Exercise objective => Of the records below, reproduce only the span that opens with the line containing "Screen dimensions: 1280x720" and closes with the last line.

#####

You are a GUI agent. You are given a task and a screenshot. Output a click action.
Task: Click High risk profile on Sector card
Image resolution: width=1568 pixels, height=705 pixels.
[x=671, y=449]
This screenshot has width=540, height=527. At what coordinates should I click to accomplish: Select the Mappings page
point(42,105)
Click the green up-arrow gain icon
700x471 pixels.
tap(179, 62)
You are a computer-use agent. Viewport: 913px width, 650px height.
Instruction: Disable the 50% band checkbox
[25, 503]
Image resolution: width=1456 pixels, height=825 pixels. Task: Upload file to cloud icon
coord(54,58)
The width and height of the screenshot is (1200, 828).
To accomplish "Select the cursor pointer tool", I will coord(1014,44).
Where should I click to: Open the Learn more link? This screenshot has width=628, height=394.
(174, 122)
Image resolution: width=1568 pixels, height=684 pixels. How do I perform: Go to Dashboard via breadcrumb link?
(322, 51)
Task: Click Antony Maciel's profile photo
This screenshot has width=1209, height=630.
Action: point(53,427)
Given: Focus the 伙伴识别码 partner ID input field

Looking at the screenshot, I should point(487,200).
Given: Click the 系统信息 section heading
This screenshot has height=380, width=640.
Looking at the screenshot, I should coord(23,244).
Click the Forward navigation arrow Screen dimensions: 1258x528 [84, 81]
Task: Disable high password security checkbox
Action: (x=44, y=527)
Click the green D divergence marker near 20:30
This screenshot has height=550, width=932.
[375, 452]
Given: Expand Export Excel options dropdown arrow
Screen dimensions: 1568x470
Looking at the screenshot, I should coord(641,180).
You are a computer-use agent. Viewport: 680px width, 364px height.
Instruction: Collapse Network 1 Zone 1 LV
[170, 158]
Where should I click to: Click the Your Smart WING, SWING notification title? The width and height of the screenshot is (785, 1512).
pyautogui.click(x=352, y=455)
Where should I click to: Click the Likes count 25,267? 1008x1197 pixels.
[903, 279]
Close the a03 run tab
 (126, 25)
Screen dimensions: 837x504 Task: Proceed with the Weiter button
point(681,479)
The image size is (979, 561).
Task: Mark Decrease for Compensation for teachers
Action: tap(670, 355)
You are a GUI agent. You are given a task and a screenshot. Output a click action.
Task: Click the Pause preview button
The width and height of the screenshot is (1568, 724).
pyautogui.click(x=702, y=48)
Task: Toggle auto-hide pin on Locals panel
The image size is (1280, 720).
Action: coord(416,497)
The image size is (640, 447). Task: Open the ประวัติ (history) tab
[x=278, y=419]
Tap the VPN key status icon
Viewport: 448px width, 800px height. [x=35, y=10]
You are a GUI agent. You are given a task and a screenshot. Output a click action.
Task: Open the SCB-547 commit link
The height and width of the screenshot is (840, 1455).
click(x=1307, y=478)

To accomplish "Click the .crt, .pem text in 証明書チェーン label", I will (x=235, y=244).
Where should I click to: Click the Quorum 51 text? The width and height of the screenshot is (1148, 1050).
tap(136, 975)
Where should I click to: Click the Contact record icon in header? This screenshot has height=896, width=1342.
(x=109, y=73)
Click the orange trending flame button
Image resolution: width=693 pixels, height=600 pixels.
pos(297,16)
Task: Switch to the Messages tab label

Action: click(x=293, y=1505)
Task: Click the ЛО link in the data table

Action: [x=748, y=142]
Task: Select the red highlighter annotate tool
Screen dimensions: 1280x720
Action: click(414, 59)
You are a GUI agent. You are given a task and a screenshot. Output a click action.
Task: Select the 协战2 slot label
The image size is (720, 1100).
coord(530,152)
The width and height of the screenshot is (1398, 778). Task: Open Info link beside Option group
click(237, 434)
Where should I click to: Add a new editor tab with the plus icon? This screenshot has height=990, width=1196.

#####

Solution to this problem =>
Screen dimensions: 1280x720
Action: click(414, 59)
You are a GUI agent. You are given a task and a screenshot. Output a click action.
Task: Select the 协战2 slot label
The image size is (720, 1100).
coord(530,152)
The width and height of the screenshot is (1398, 778). Task: Open Info link beside Option group
click(237, 434)
Where should I click to: Add a new editor tab with the plus icon? This screenshot has height=990, width=1196.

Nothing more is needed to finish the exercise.